Through the design of the building façade and interior space, client hopes to show the brand’s ultimate pursuit of living aesthetics, highlighting the brand’s philosophy of “creating a living space of your dream”, and further demonstrating how the stone, a non-renewable natural element, has been made to realize sustainability and perfectly integrate man with nature and aesthetics.
The process of forming rock slabs is grinding and extracting the natural raw stone, then undergoing special processes such as pressing and high temperature, and eventually nirvana. The designer draws inspiration from this process, and through abstraction, transforms the original stone that has undergone the baptism of time into an expression of the characteristic of space.
The façade is predominantly clad in slabs. At the entrance, a slender colonnade supports the magnificent wide eaves, while the large glass wall on the south and east elevations greatly mitigates the heavy massing of the dark slabs.
Dark grey slabs are the main composition of the first-floor façade, interspersed with a number of horizontally layered slabs, which are set in an orderly way, as if to tell the story of the formation of slab. The clashes of ‘line and surface’, ‘light and heavy’, ‘transparent and dense’, bring a balance to the façade hidden underneath the conflict, which is extremely dramatic.
The cascading slabs extend from the façade into the interior and become one of the main elements throughout the showroom. It can be a backdrop for a large electronic screen, a screen, a partition, a decoration, or the product itself.

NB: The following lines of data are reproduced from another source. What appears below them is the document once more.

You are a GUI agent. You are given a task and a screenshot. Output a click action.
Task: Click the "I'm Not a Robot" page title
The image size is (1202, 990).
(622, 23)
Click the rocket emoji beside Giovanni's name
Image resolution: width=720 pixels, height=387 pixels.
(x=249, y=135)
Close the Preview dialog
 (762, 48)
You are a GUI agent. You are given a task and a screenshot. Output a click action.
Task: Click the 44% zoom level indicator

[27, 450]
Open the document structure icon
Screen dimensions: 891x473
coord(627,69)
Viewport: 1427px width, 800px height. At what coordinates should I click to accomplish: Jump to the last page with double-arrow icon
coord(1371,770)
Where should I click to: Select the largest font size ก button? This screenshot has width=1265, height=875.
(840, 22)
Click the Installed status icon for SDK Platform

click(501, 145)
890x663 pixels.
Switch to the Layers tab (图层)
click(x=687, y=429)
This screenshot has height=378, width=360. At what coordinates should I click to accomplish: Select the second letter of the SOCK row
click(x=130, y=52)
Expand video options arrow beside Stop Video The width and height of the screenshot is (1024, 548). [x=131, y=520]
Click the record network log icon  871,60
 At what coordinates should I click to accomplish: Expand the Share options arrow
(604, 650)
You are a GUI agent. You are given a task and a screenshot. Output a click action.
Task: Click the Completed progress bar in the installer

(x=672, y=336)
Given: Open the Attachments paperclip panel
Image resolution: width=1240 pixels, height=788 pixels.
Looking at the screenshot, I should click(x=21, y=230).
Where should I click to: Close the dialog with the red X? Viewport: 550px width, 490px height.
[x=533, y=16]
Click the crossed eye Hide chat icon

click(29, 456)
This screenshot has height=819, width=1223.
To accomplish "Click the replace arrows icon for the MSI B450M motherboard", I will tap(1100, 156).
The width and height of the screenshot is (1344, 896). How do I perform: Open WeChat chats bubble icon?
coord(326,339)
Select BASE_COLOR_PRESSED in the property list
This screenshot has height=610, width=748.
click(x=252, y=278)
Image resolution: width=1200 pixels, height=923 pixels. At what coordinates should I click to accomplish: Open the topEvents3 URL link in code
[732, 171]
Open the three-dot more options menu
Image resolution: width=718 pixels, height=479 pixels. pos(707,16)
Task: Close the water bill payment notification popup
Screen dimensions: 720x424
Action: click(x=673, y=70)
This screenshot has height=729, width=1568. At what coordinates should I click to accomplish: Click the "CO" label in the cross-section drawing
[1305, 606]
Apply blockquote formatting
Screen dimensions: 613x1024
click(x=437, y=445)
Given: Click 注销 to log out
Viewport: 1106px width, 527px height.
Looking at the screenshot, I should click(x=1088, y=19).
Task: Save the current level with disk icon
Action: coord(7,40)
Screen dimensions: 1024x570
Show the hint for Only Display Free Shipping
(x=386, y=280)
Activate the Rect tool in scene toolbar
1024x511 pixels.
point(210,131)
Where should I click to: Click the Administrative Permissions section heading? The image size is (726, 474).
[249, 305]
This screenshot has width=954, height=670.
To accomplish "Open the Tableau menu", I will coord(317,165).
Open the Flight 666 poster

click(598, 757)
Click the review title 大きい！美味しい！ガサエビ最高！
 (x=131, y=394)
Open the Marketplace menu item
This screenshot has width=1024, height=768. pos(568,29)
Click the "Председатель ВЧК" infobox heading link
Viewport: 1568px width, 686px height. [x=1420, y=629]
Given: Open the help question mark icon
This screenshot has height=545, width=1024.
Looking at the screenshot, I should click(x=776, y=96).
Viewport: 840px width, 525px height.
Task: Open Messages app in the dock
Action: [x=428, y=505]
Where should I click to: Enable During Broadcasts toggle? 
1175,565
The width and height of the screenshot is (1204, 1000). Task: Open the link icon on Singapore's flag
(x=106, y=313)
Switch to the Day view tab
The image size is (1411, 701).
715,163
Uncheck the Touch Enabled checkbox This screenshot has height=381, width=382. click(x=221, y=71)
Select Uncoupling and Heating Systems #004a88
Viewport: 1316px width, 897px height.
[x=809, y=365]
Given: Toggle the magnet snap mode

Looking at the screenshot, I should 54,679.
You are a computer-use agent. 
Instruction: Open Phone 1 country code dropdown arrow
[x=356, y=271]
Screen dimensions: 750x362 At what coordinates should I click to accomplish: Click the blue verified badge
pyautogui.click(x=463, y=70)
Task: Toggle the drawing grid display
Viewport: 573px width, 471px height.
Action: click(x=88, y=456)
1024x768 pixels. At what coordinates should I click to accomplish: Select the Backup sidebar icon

A heavy black spiral staircase leads up into a dome. When someone emerges through a semi-circular hole, then he can see the dome in its entirety, sheets of rounded-corner square slabs, about 6 mm thick, are layered on the surface of the dome in a certain colour pattern, resembling the smoothly layered feathers of a bird, hence the name ‘feather wall’.
The feather wall not only serves as a space divider, but also as a product display wall where customers can see the different colours and textures of the products directly.
In terms of functional division, the designers have adopted a multi-group spatial layout to combine display, experience, communication and work. The ground floor of the showroom is mainly divided into a display area, an open working area and a meeting area with a bar, mainly for the occasional customer events and design sharing sessions.
Moving inwards along the glass façade, you can see a ‘square box’, which is the beginning of a revolving staircase. The black stones on the floor, the waterscape behind the cut-outs on the walls, and the huge slabs suspended above, all combine nature in the square box.
The designers have also created two open working areas outside the square box.
The first floor is divided by ‘feather wall’, the interior containing a conference room and a more secluded office. The exterior is a product display area, showing the different uses of slabs in different spaces.